The tasks run in order: print_date first, then sleep, then echo_hello.

Default arguments set retry behavior and owner info.

Commands
This command lists all DAGs currently available in Airflow to confirm your DAG is recognized.
Terminal
airflow dags list
Expected OutputExpected
example_dag
This command manually starts a run of the example_dag to test if tasks execute in order.
Terminal
airflow dags trigger example_dag
Expected OutputExpected
Created <DagRun example_dag @ 2024-06-01T00:00:00+00:00: manual__2024-06-01T00:00:00+00:00, externally triggered: True>
This command lists all tasks in the example_dag to verify the tasks defined in the DAG file.
Terminal
airflow tasks list example_dag
Expected OutputExpected
print_date sleep echo_hello
This command runs the print_date task for the given date without affecting the DAG run state, useful for debugging.
Terminal
airflow tasks test example_dag print_date 2024-06-01
Expected OutputExpected
[2024-06-01 00:00:00,000] {bash.py:123} INFO - Running command: date [2024-06-01 00:00:00,100] {bash.py:130} INFO - Output: Wed Jun 1 00:00:00 UTC 2024 [2024-06-01 00:00:00,200] {taskinstance.py:123} INFO - Task succeeded
Key Concept

If you remember nothing else from this pattern, remember: a DAG is a set of tasks arranged so they run in order without loops.

Common Mistakes
Creating tasks without setting dependencies between them
Tasks will run in any order or all at once, breaking the intended workflow sequence.

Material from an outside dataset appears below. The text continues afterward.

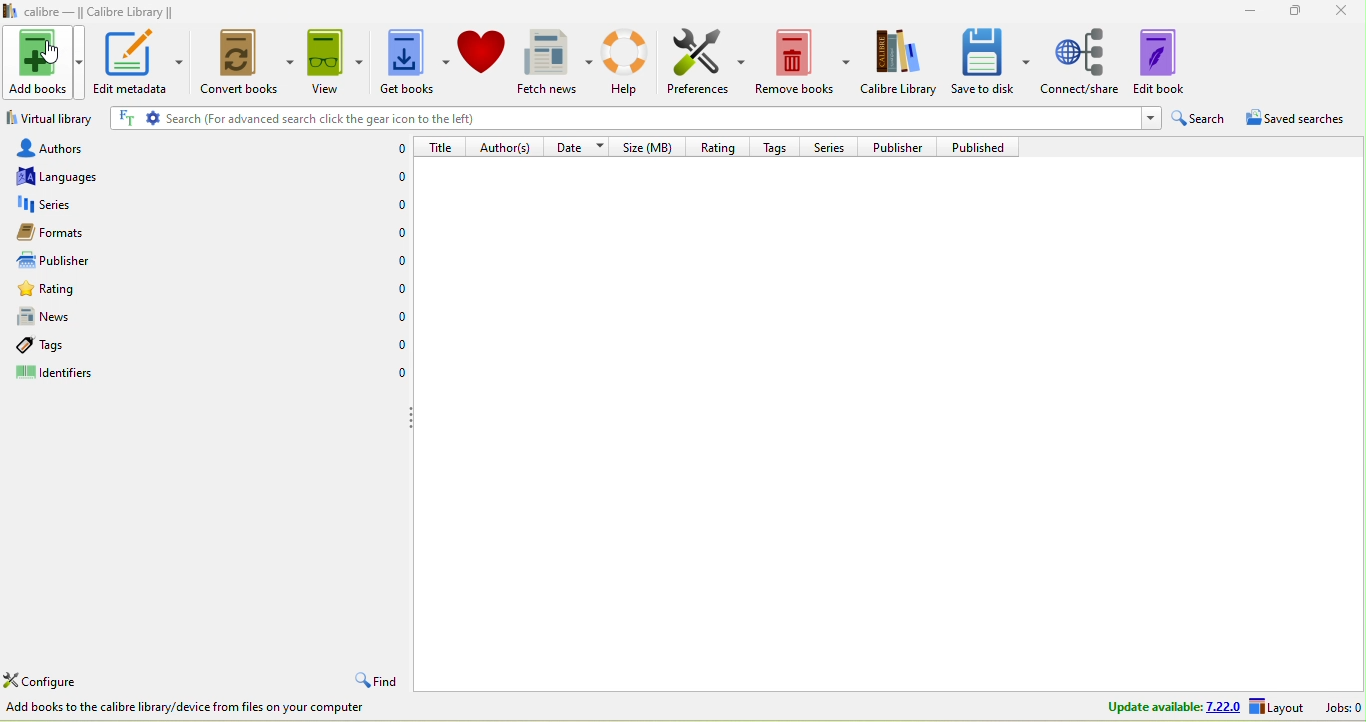  I want to click on update available 7.22.0, so click(1171, 707).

Use >> or set_upstream/set_downstream to define the order tasks should run.
Defining a cycle in task dependencies (e.g., task1 >> task2 >> task1)

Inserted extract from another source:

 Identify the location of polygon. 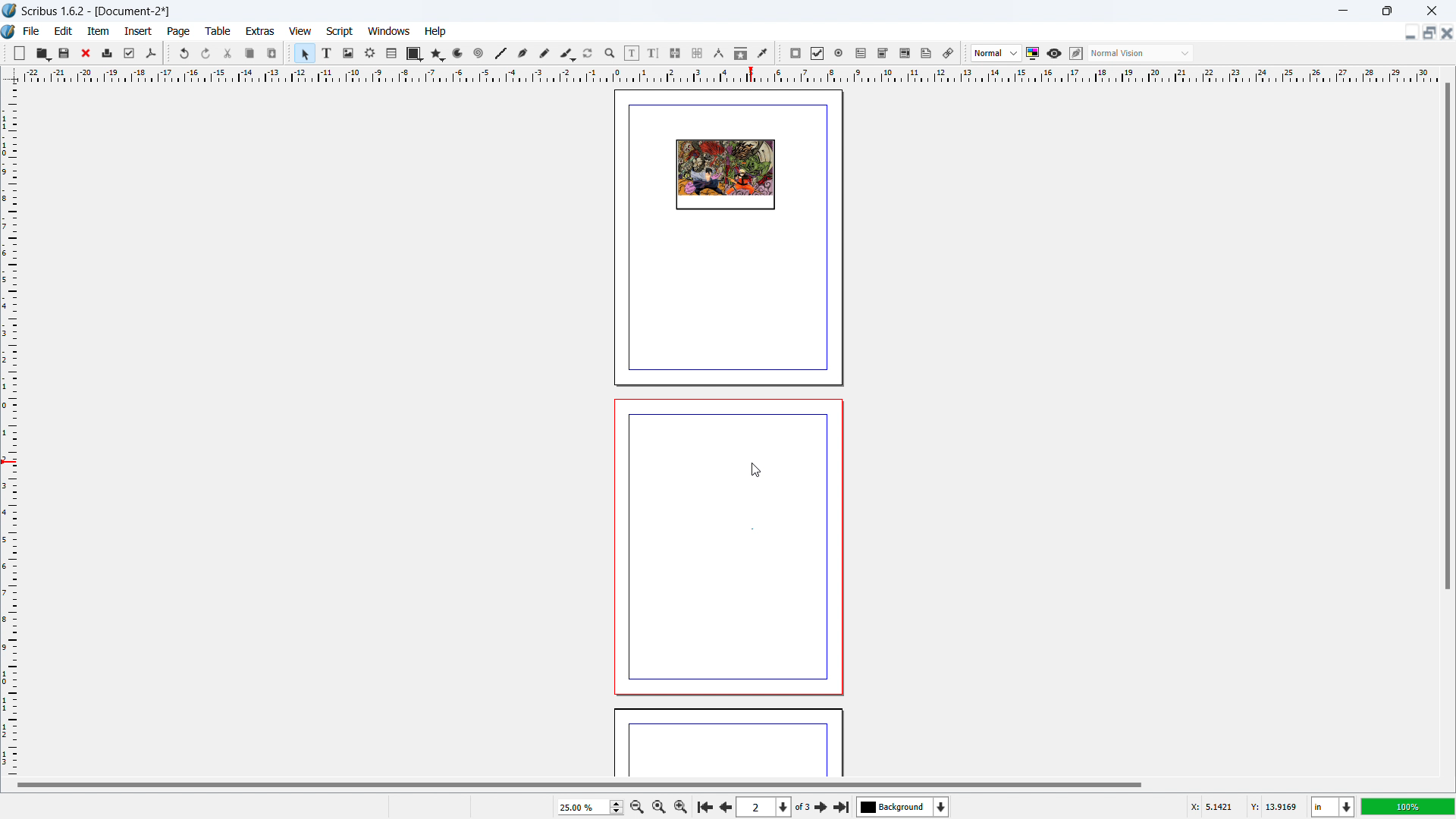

Airflow will fail to run the DAG because cycles cause infinite loops and break the acyclic rule.
Ensure dependencies form a directed acyclic graph with no loops.

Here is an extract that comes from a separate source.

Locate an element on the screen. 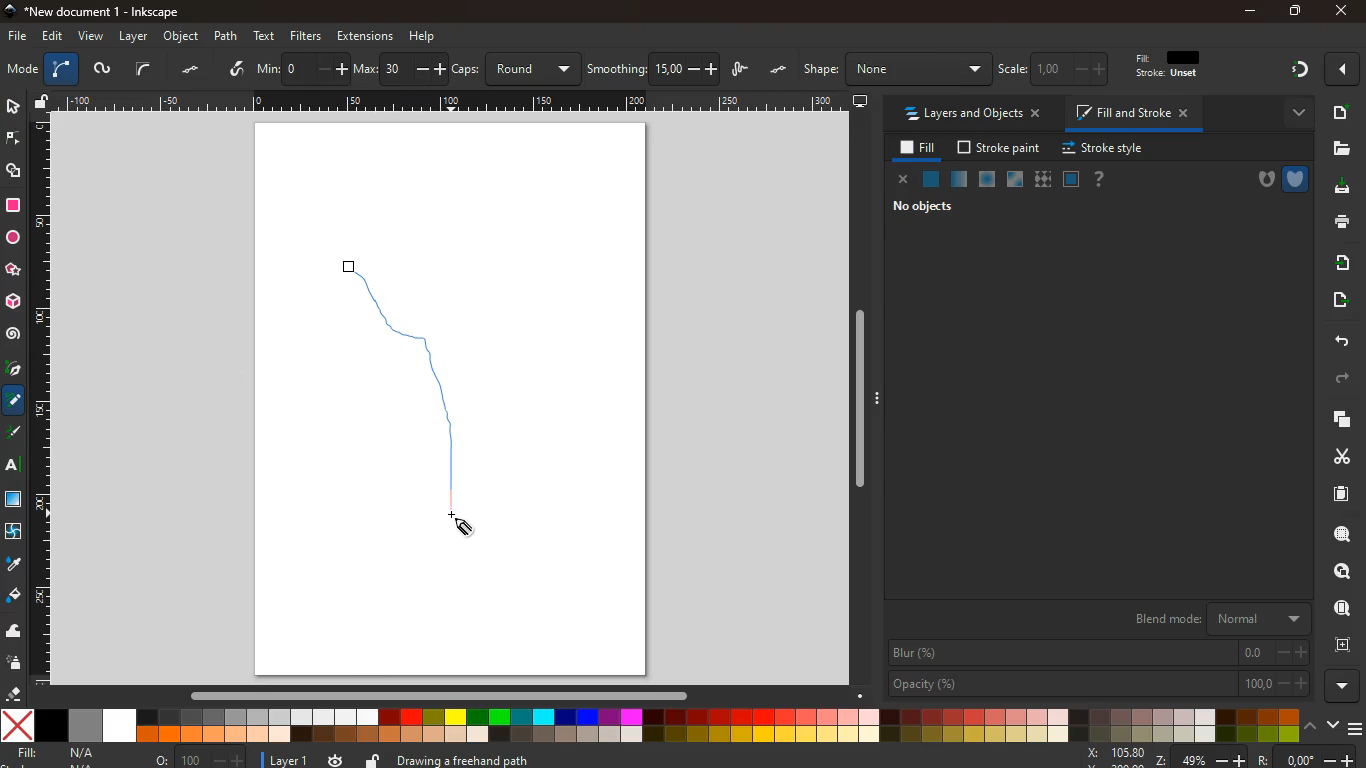 The image size is (1366, 768). path is located at coordinates (228, 35).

Not setting a start_date or setting it in the future
The DAG will not run because Airflow schedules tasks starting from the start_date.
Set start_date to a past or current date to enable scheduling.
Summary
Define a DAG file with tasks and set their order using dependencies.
Use airflow CLI commands to list DAGs, trigger runs, and test tasks.
Remember a DAG must be acyclic and tasks run in the order you set.